With the aim of building machine learning systems that incorporate standards of fairness and accountability, we explore explicit subgroup sample complexity bounds. The work is motivated by the observation that classifier predictions for real world datasets often demonstrate drastically different metrics, such as accuracy, when subdivided by specific sensitive variable subgroups. The reasons for these discrepancies are varied and not limited to the influence of mitigating variables, institutional bias, underlying population distributions as well as selection bias. Among the numerous definitions of fairness that exist, we argue that at a minimum, principled ML practices should ensure that classification predictions are able to mirror the underlying sub-population distributions as a prelude to bias mitigation, and not amplify discrepancies due to sampling/selection bias. However, as the number of sensitive variables grow, populations meeting at the intersectionality of these variables may simply not exist or be large enough to accurately sample from.

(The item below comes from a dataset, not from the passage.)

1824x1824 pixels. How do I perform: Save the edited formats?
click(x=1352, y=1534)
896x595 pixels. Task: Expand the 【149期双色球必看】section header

In theses increasingly likely scenarios, the case for human intervention and applying situational and individual definitions of fairness should be made.. In this paper we explore, setting Pareto-efficient subgroup sample complexity lower bounds based on the complexity of the ML classifier using VC dimension and Rademacher complexity. We demonstrate that for a classifier to approach a definition of fairness in terms of specific sensitive variables, adequate subgroup population samples need to exist and the model dimensionality has to be aligned with subgroup population distributions. In cases where this is not feasible human intervention is explored. We look at two commonly explored UCI datasets under this lens.